R is a vectorized language, so many tasks can and should be done without writing a for loop.

Still, understanding loops is important:

  • to build foundational logic and control flow skills
  • for non-vectorized tasks, like row-by-row operations
  • to debug more complex workflows

Three Main Alternatives to For Loops in R

When working with dataframes, R provides the following alternatives that are often better than writing a for loop:

Function Family Package Best Used For Docs / Link
map_*() purrr Applying functions to elements of lists or columns map docs
across() dplyr Applying the same function to multiple columns inside mutate() or summarize() across docs
*apply() base R Row/column-wise operations on matrices or data frames apply docs

The asterisk * is a placeholder for a family of related functions (e.g., map_dbl(), map_chr(), sapply(), etc.)

1. Replacing for loops with “map()” functions in the tidyverse

The so-called “map functions” come from the purr package in R: https://purrr.tidyverse.org/reference/map.html

There are several map_*() functions each creates a different type of output (this is the same idea as in the for loop when we specify the mode of our output vector):

  • map() makes a list
  • map_lgl() makes a logical vector
  • map_int() makes an integer vector
  • map_dbl() makes a double vector
  • map_chr() makes a character vector

Let’s see a few examples using the penguins data.

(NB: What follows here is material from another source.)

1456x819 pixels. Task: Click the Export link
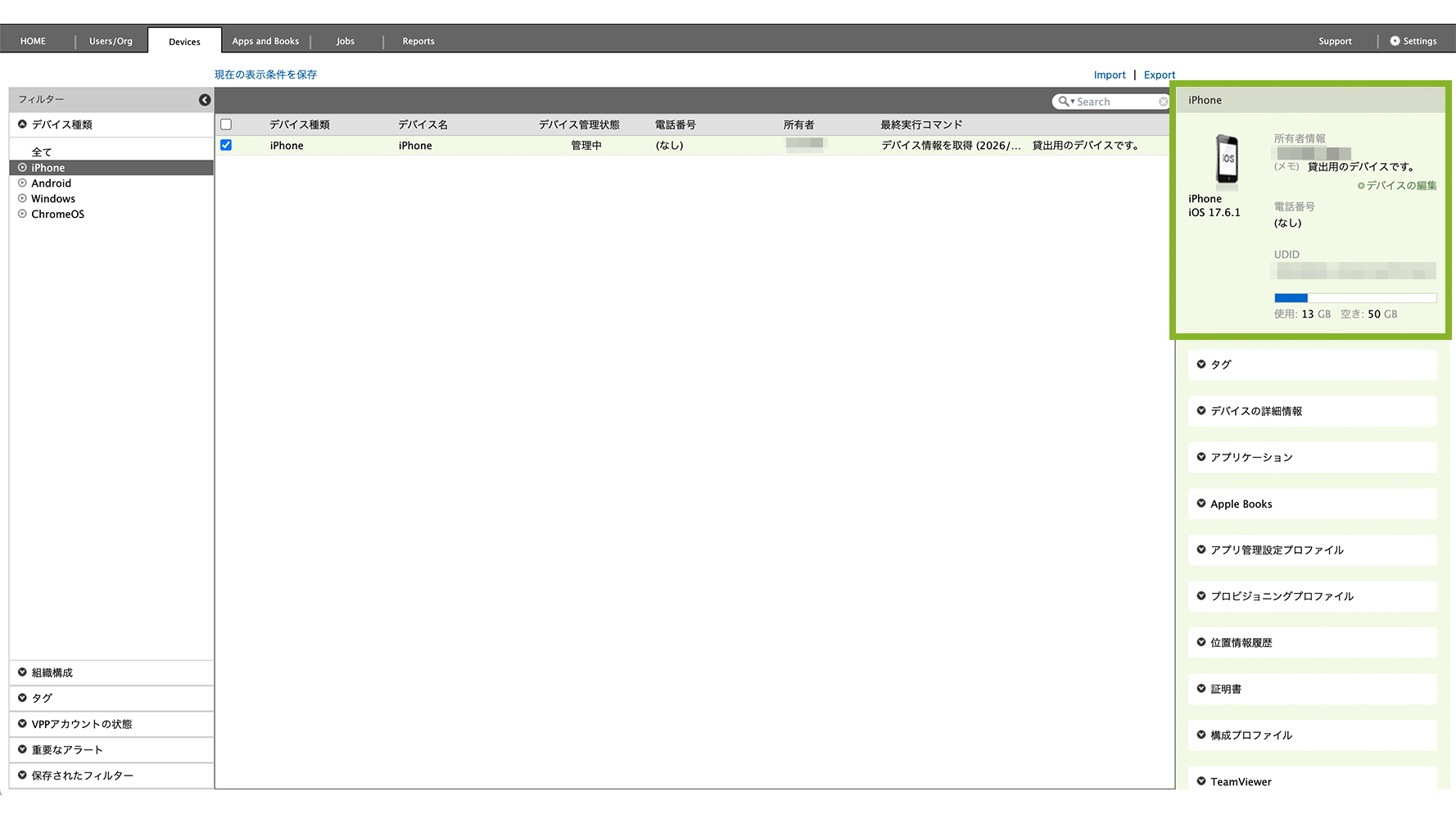pyautogui.click(x=1159, y=75)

1. Replacing for loops with “map()” functions in the tidyverse

Pick the appropriate map() function (there are several!) and specify at least two main arguments:

  • what you are iterating over
  • what you are calculating
penguins %>% 
  select(where(is.numeric)) %>%
  map_dbl(mean, na.rm = TRUE)

2. Replacing for loops with “across()” in the tidyverse

Another popular option to replace a for loop is the across() function from dplyr

What it does: applies the same operation (e.g., mean) to multiple columns at once

Best use: since it comes from dplyr, it works seamlessly inside dplyr verbs like mutate() and summarize() (these are its favorite verbs to work with!)

2. Replacing for loops with “across()” in the tidyverse

We looked at this example earlier (which calculates the mean of several columns in a data frame) and rewrote it using a for loop. Now we rewrite it again but this time using across():

penguins %>% summarize(avg_bill_length = mean(bill_length_mm, na.rm = TRUE))
penguins %>% summarize(avg_bill_depth = mean(bill_depth_mm, na.rm = TRUE))
penguins %>% summarize(avg_flipper_length = mean(flipper_length_mm, na.rm = TRUE))
penguins %>% summarize(avg_body_mass = mean(body_mass_g, na.rm = TRUE))

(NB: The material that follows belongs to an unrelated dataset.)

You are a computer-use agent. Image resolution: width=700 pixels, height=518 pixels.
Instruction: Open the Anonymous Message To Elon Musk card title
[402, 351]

2. Replacing for loops with “across()” in the tidyverse

Rewrite previous example using across():

penguins %>% 
  summarize(
    across(
      .cols = where(is.numeric),           # select columns by type
      .fns = ~ mean(.x, na.rm = TRUE)))   # apply mean, skipping NA

The function across() has two main arguments:

  • .cols: the columns to operate on. You can select them by position, name, or type (in this example, by type using where(is.numeric)).
  • .fns: the function, or list of functions, to apply to each column (in this example, we use mean() and .x is a placeholder for the current column being processed)

You can omit .cols and .fns if you pass the arguments in the correct order.

2. Replacing for loops with “across()” in the tidyverse

Add names to the newly computed means:

penguins %>% 
  summarize(
    across(
      .cols = where(is.numeric),                   
      .fns = ~ mean(.x, na.rm = TRUE),             
      .names = "avg_{.col}"                   
    )
  )

What does "avg_{.col}" mean?

  • "avg_" is a literal prefix that will be added to each new column name.
  • {.col} is a placeholder that will be replaced with the original column name.

So if you’re applying mean() to a column named bill_length_mm, the result will be named avg_bill_length_mm

3. Replacing for loops with “apply()” functions in base R

Finally, a third option to replace a for loop in R is using one of the apply() functions from base R

What it does: applies the same operation (e.g., mean) to multiple columns at once

Best use: when working outside tidyverse verbs (this is from base R!) and can be applied across rows or columns (most common)

3. Replacing for loops with “apply()” functions in base R

We looked at this example earlier (which calculates the mean of several columns in a data frame) and rewrote it using a for loop. Now we rewrite it again but this time using apply():

penguins %>% summarize(avg_bill_length = mean(bill_length_mm, na.rm = TRUE))
penguins %>% summarize(avg_bill_depth = mean(bill_depth_mm, na.rm = TRUE))
penguins %>% summarize(avg_flipper_length = mean(flipper_length_mm, na.rm = TRUE))
penguins %>% summarize(avg_body_mass = mean(body_mass_g, na.rm = TRUE))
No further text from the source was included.